The sums wasted by systemic obsession over the last sixty years are truly mind-blowing.
The day that architecture became the triumph of aesthetic ego and building method over social fitness for service was the day local government expenditure started on its long spiral upwards and out into the stratosphere. I bet you didn’t know this, but when the late 40s/early 50s housing opinion-leaders in architecture began looking at vertical environments, not a single citizen was polled or consulted in any way. Like most people too smart for their own good, the ‘designers’ of that era skipped Page One and decided to build up, not out. Thus they threw away the fundamental glue of neighbourly communities: the ability to walk three yards to next door on one level, or seven doors down to the Corner Shop.
Almost no thought was given to materials durability, maintenance costs of lifts, cleaning windows twenty storeys up, individual alienation, and so forth. Every Council had its little railway set-style model in reception: beautifully balanced and art directed, and utterly unfit for purpose. Today, over 70% of all of it has been demolished because either (a) it’s unfit for habitation through decay or (b) nobody wants to live there because of the isolation and violence. All up, it is impossible to audit the cost of this, because it is as much social and criminal as financial. But it was caused by putting a system of building before the occupier’s need.

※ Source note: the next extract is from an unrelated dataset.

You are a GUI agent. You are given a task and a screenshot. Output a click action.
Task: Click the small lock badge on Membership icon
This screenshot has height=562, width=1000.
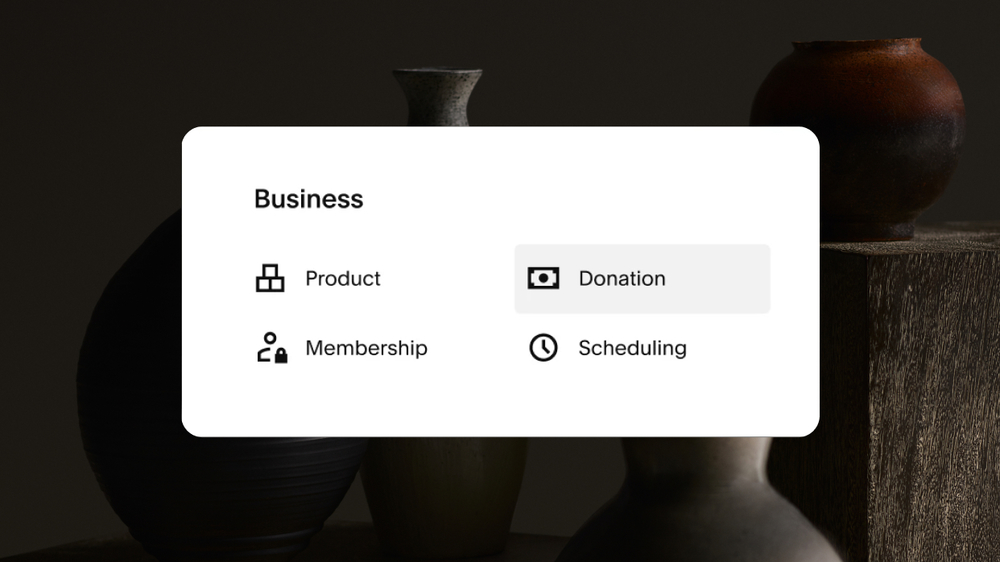[x=281, y=356]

After 1964, the middle-class intellectuals who eventually ruined the Labour Party embarked on a reconfiguration of the British education system based 100% on polemic rigidity, and 0% on its outstanding record of social mobility and academic success. In doing so, they also ‘streamlined’ the schools building programme into larger and more impersonal units unrelated to communities – and totally unmindful of either the family costs of transporting kids there, or indeed the time starvation of the emerging working mother. One of these was my mum, who met herself coming back day in day out trying to juggle a buyer’s job at JD Williams with tea on’t'table at 6pm, two sets of bus fares, and a husband who expected a newly ironed white shirt every morning.